Harmonica player Eomot O. RaSun was born Ezra Lee Blakely Jr. in Clarksdale, Mississippi, in 1945 and moved with his family to Chicago's south side when he was five. In 1973 he began studying African history and legally changed his name (Eomot means "the child comes home unto himself"; RaSun refers to the Egyptian sun god). A fan of harp legend Little Walter, RaSun claims he'd wanted to play since he was a kid, but he didn't hit the local blues circuit until the 1980s. He'll play today at noon at the Chicago Tourism Center as part of a free concert series held in conjunction with the "Chicago Blues Exchange" exhibit. (At noon on Wednesday, December 31, the series hosts Katherine Davis and Erwin Helfer.) The center is at 72 E. Randolph in Chicago and is open today from 10 to 6; "Chicago Blues Exchange," which traces the history of the blues in Chicago, runs through February 29. Call 312-744-6630 for more information.
"Having cancer gave me membership in an elite club to which I would rather not belong," comedian Gilda Radner famously said before she died of the disease in 1989. Her therapist, Joanna Bull, and husband, Gene Wilder, founded the first Gilda's Club in New York City in 1995, so that no one would have to face cancer alone; almost 3,000 members have been served by Gilda's Club Chicago since it opened its red door on Valentine's Day 1998. Those affected by the disease can learn about the club's free services--which range from teen support groups to yoga classes--and tailor a program to fit their needs at its frequent new member meetings. There's one today from 10 to 11 AM at the club, 537 N. Wells in Chicago. Call 312-464-9900 or see www.gildasclubchicago.org for details.
The 82-year-old Willowbrook Ballroom in Willow Springs is one of just a handful of such vintage ballrooms remaining in the U.S. "One of the reasons it's survived is that there's adequate parking," says a spokesperson. "Everyone used to take streetcars to the ballrooms in the city" in the 1920s, '30s, and '40s, but "parking became a nightmare when everyone got cars." City ballrooms, like the Aragon in Chicago, found new uses, but the Willowbrook--whose sprung maple floors are designed to have a lot of "give"--still offers dancing most evenings, including tonight at its 65th annual New Year's Eve party. For $90 guests get a surf 'n' turf dinner, party favors, a midnight champagne toast, and dancing to the sounds of the Teddy Lee Orchestra; dining starts at 7 PM. If you only want to dance, you can show up at the main ballroom anytime after 9; tickets are $30 in advance, $35 at the door. The dress is "formal or dressy." The ballroom is at 8900 S. Archer in Willow Springs; for reservations call 708-839-1000 or go to www.willowbrookballroom.com.

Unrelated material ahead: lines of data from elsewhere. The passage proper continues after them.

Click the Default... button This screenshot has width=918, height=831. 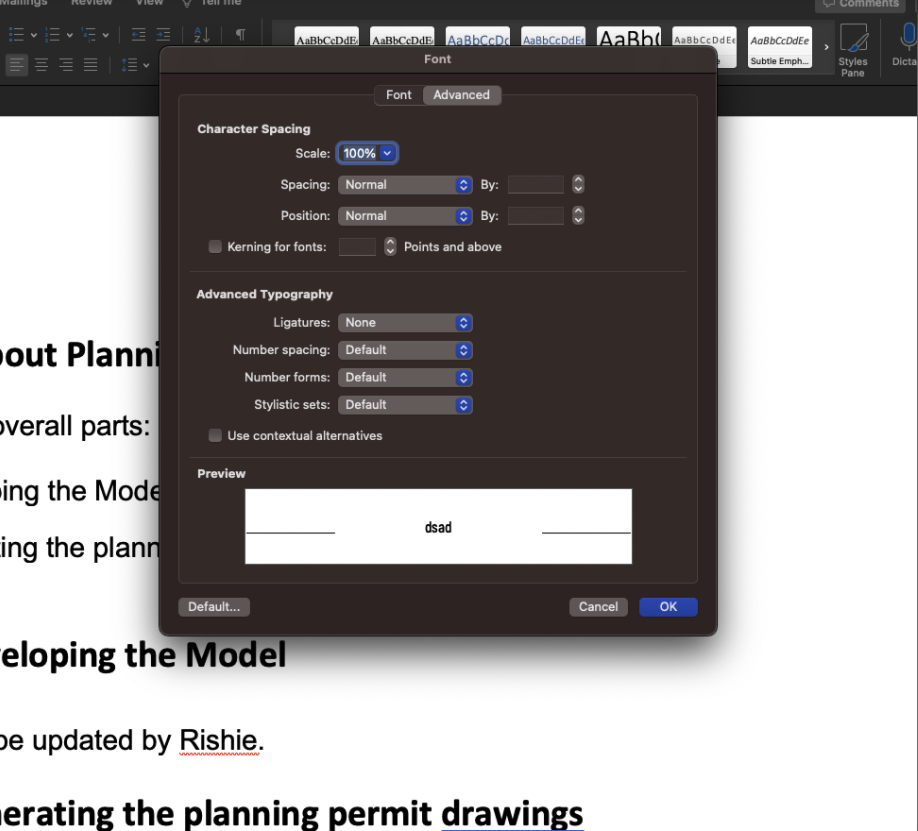pyautogui.click(x=214, y=607)
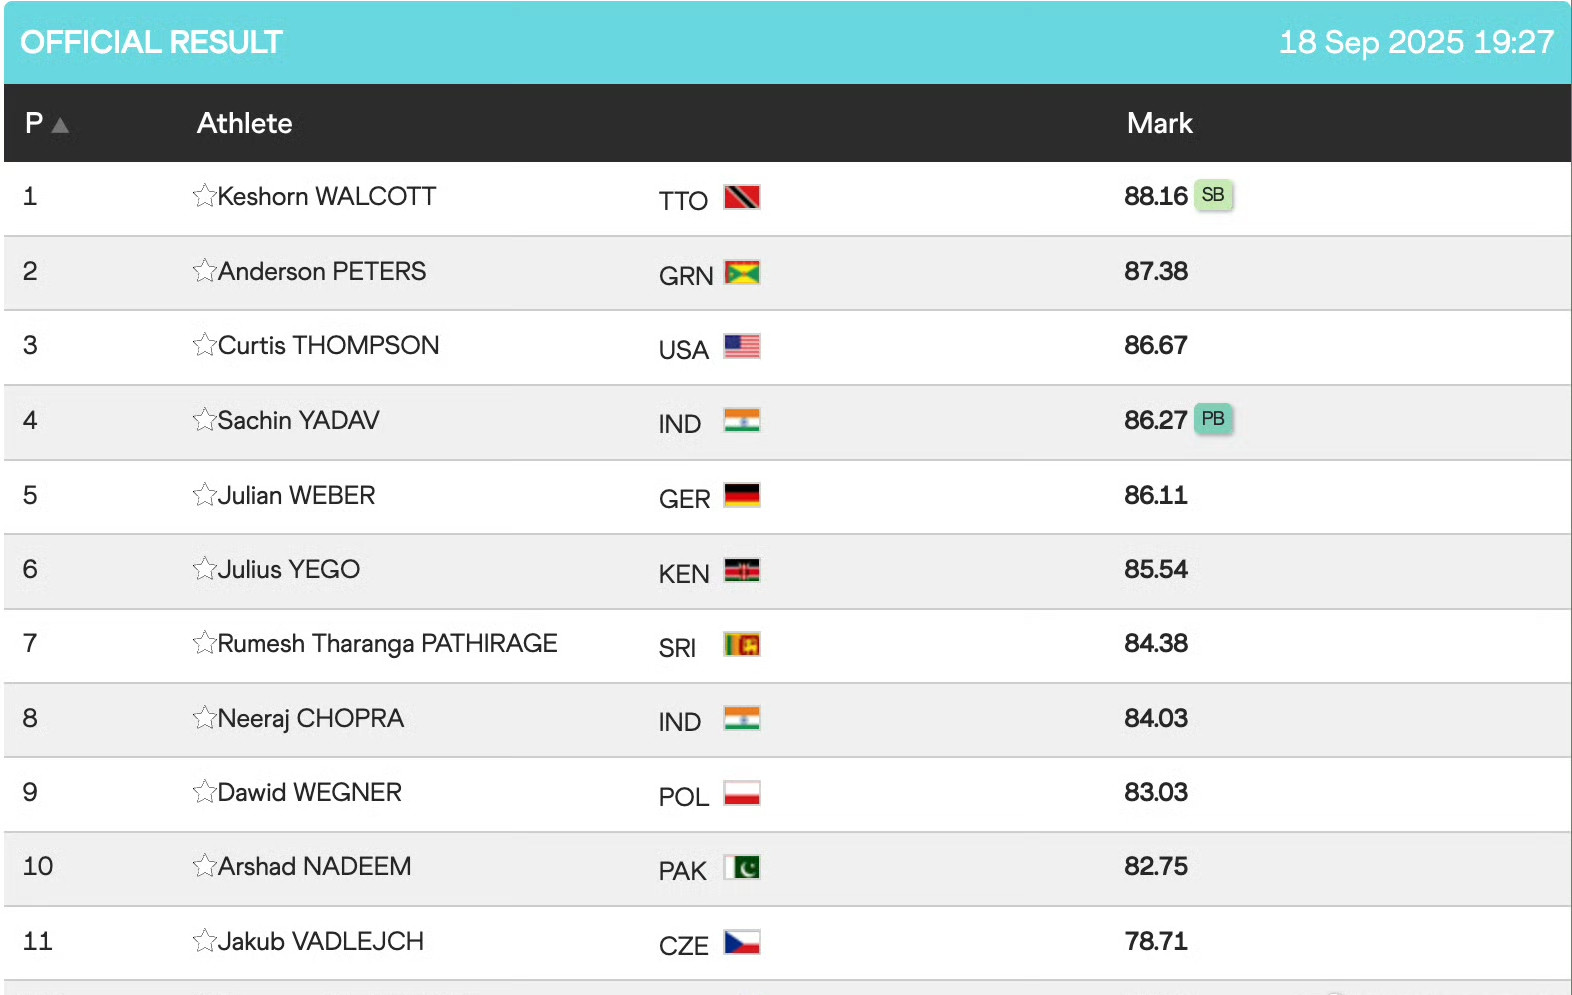Click the PB badge beside 86.27
The width and height of the screenshot is (1572, 995).
[1213, 419]
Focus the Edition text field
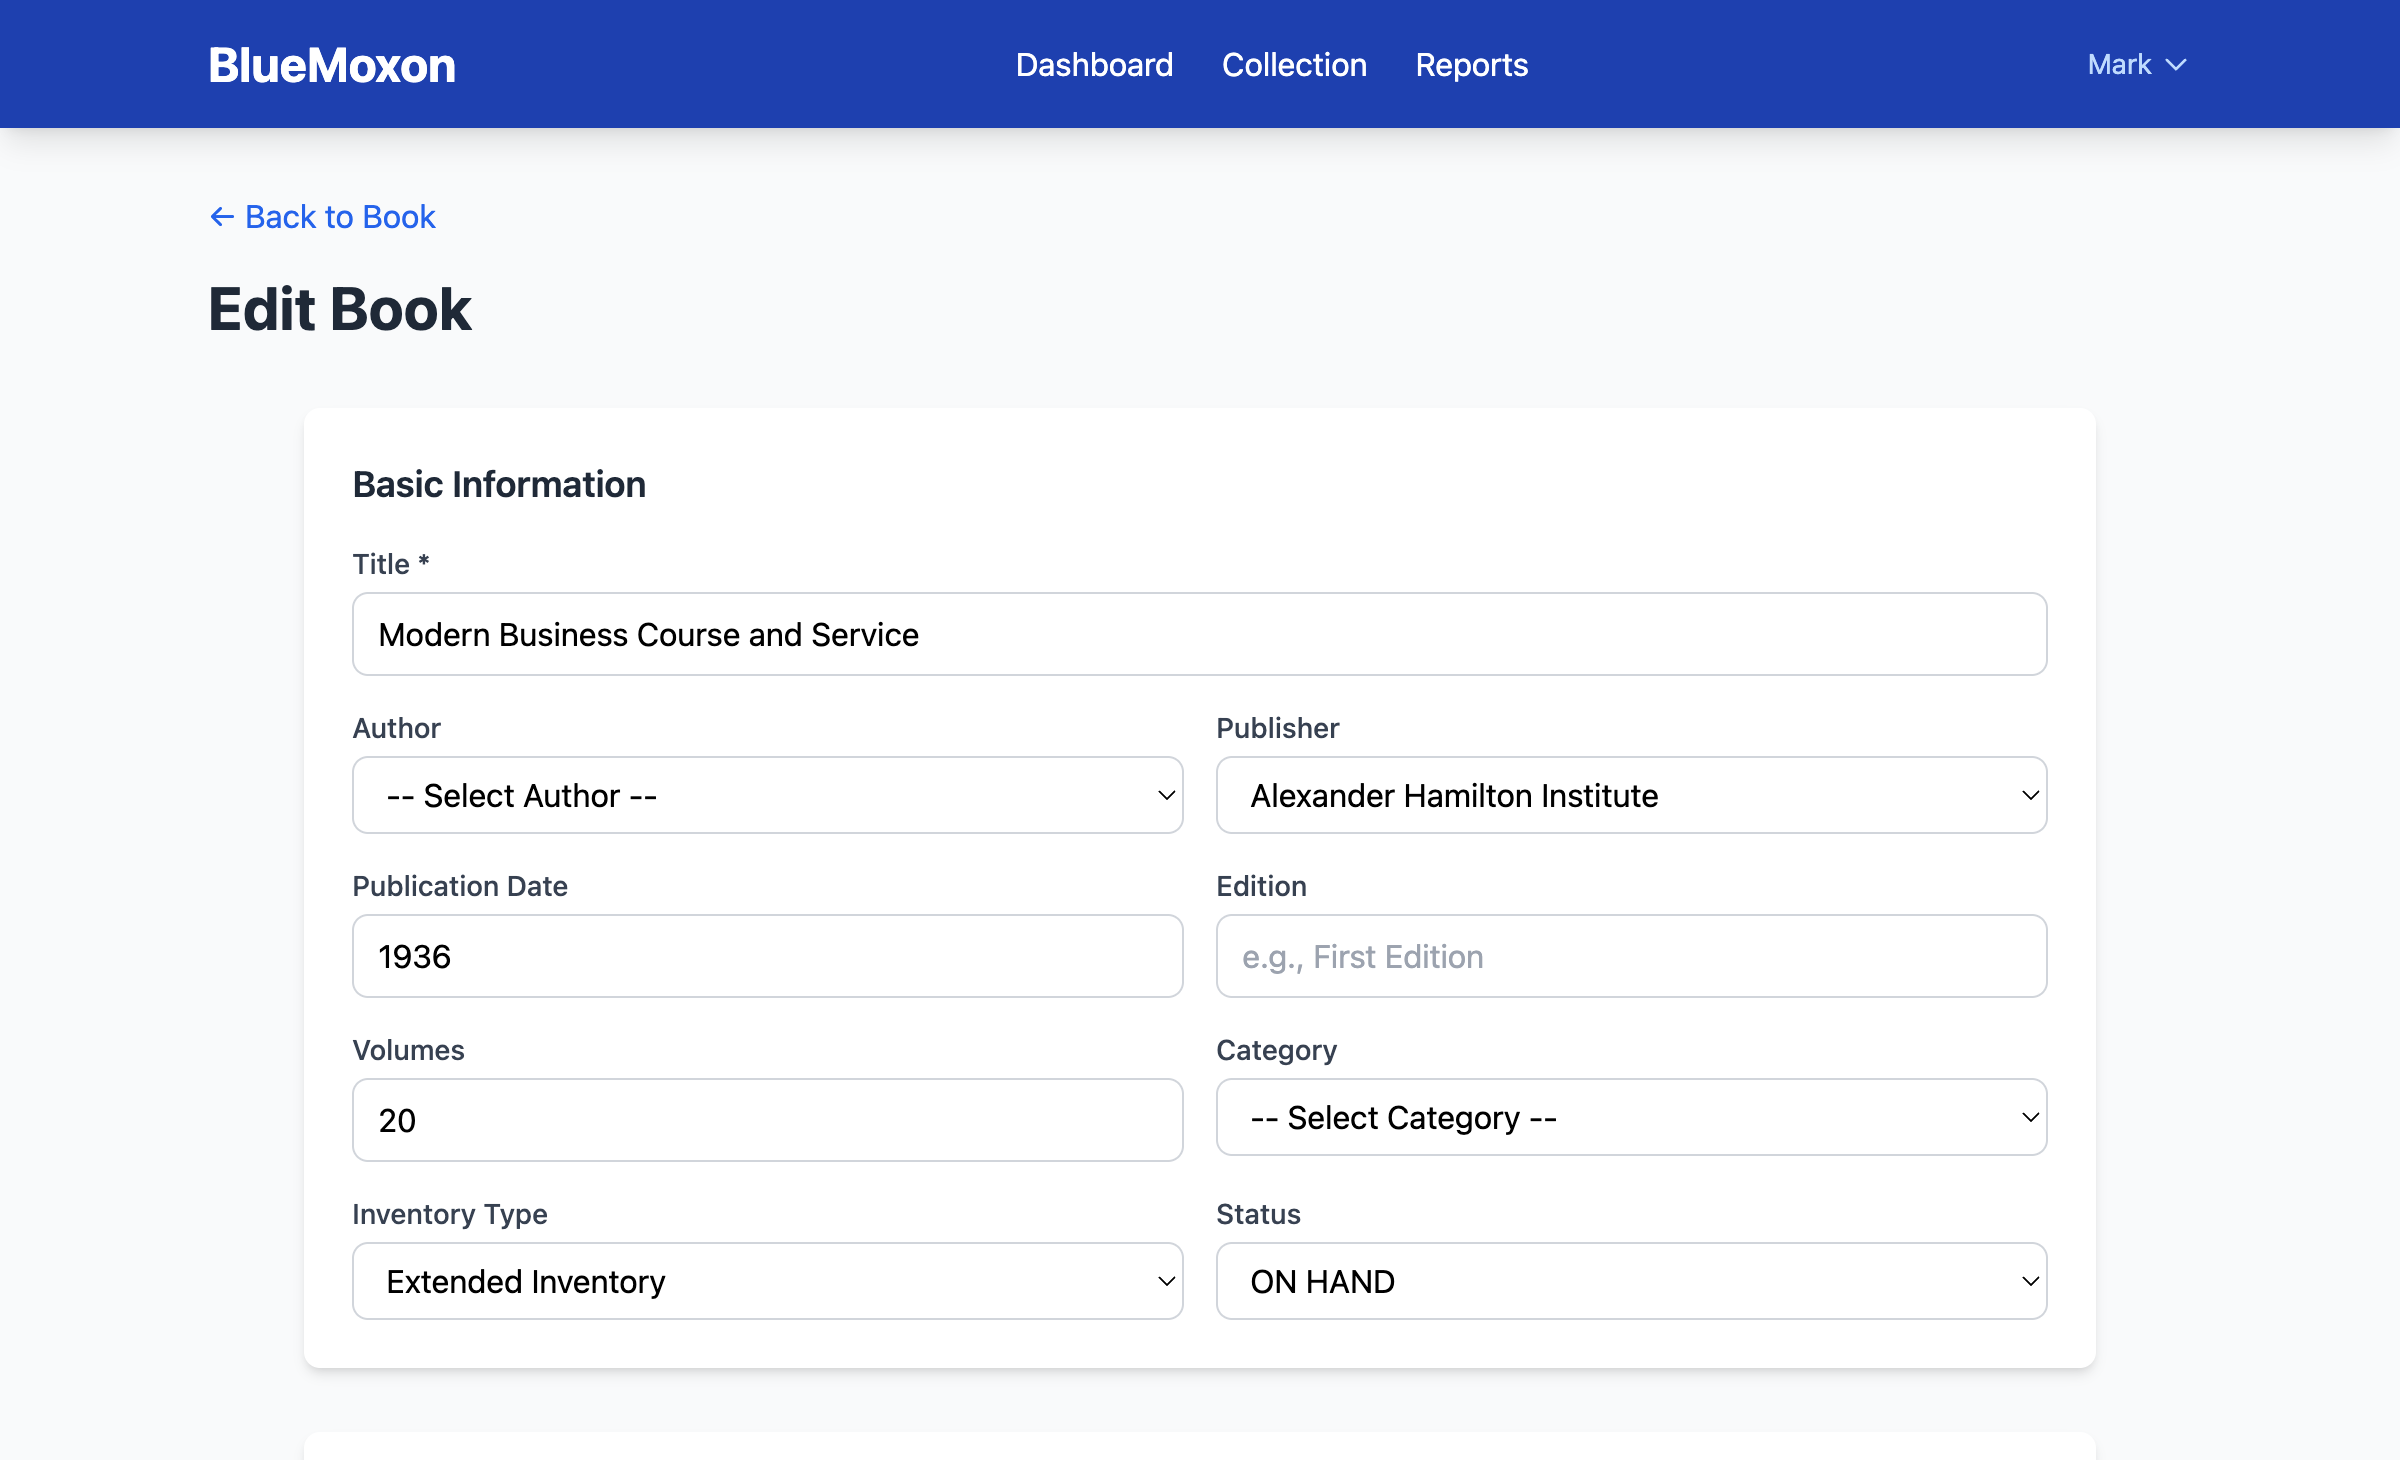2400x1460 pixels. coord(1631,956)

The 19th annual New Year's Lakefront Fun Run & Walk starts at the civilized hour of 11 AM and is expected to draw about 1,000 participants. The 5K race starts at Stockton and LaSalle and will be followed by a reception at the Tequila Roadhouse, 1653 N. Wells. Registration is $20 in advance, $25 on site, and a portion of the proceeds benefits the Lakeview Citizens' Council. For more call 773-868-3010 or see www.chicagoevents.com.